A mineradora South32 anunciou a suspensão de suas operações na fundição de alumínio Mozal, localizada em Moçambique, a partir de 15 de março de 2026. A decisão foi motivada pelo fracasso nas negociações para um novo acordo de fornecimento de eletricidade, o que comprometeu a viabilidade econômica da fundição. O CEO da empresa, Graham Kerr, enfatizou que a continuidade das operações dependia de garantir eletricidade a um preço que possibilitasse a competitividade no mercado global.
Durante os últimos seis anos, a South32 trabalhou junto a autoridades governamentais e produtores de energia para assegurar o fornecimento necessário para a fundição, situada nas proximidades da capital, Maputo. Contudo, as partes não conseguiram chegar a um consenso sobre um preço adequado, o que foi exacerbado por condições de seca que afetam a produção de eletricidade na região. A mineradora estima custos de aproximadamente US$ 60 milhões para colocar a instalação de 25 anos em manutenção, além de US$ 5 milhões anuais em custos contínuos.
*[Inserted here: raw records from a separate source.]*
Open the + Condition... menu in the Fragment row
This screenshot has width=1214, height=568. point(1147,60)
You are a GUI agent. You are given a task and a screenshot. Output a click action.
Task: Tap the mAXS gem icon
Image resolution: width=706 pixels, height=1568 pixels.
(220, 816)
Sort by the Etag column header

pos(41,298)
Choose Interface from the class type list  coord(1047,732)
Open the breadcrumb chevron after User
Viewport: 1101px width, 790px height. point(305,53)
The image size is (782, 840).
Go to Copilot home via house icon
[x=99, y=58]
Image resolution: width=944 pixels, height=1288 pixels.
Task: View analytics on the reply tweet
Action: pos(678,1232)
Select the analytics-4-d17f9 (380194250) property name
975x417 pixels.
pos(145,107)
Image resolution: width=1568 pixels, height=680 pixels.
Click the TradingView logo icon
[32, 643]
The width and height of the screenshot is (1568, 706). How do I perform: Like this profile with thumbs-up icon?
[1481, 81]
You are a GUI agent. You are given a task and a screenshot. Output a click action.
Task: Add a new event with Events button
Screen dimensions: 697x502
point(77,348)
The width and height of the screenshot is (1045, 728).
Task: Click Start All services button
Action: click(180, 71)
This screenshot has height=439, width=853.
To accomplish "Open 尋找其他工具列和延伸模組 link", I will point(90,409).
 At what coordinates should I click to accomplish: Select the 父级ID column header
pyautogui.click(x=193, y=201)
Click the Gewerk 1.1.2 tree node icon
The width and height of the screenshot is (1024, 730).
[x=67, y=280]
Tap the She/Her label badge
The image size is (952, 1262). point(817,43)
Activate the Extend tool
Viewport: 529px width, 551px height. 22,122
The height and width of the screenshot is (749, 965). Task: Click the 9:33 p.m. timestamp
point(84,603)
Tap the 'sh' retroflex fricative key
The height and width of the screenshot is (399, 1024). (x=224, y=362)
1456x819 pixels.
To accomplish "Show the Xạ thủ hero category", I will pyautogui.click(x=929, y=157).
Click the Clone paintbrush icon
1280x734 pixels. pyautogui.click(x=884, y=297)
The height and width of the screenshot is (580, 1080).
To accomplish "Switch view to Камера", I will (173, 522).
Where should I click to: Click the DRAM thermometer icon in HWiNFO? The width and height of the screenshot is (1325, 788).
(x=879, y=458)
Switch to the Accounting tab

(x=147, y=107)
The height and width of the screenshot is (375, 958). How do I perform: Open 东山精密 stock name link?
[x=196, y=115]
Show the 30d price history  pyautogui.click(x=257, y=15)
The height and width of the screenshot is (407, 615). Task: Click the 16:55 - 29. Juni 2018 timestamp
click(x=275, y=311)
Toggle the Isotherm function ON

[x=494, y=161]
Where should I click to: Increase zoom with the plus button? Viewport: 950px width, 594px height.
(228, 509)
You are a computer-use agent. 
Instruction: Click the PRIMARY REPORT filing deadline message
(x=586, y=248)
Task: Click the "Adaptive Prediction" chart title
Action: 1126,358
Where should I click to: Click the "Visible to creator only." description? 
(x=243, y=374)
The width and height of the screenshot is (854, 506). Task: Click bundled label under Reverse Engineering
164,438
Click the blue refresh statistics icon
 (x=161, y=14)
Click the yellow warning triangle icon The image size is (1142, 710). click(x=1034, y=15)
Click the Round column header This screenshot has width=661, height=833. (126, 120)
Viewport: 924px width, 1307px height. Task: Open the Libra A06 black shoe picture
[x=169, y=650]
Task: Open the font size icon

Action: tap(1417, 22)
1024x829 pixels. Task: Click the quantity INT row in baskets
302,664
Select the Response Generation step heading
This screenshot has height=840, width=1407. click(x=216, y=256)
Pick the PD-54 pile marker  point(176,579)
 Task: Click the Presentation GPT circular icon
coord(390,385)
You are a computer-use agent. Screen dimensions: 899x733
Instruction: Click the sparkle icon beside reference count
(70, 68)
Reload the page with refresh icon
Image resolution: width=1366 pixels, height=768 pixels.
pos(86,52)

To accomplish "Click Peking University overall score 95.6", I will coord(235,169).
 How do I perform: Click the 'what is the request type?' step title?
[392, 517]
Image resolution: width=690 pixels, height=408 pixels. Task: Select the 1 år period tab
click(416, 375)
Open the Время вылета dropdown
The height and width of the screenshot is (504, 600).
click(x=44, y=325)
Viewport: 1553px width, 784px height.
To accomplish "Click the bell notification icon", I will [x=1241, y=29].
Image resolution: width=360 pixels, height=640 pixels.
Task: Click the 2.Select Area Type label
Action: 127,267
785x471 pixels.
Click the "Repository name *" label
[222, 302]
Com a suspensão das operações, a South32, que possui 63,7% da Mozal, junto com a Industrial Development Corporation of South Africa e o Governo da República de Moçambique, enfrenta um desafio significativo. A situação pode impactar não só a economia da empresa, mas também a economia local, dado o papel da fundição na geração de empregos e contribuição para a comunidade. O futuro da Mozal e de seus trabalhadores permanece incerto diante das dificuldades no fornecimento energético.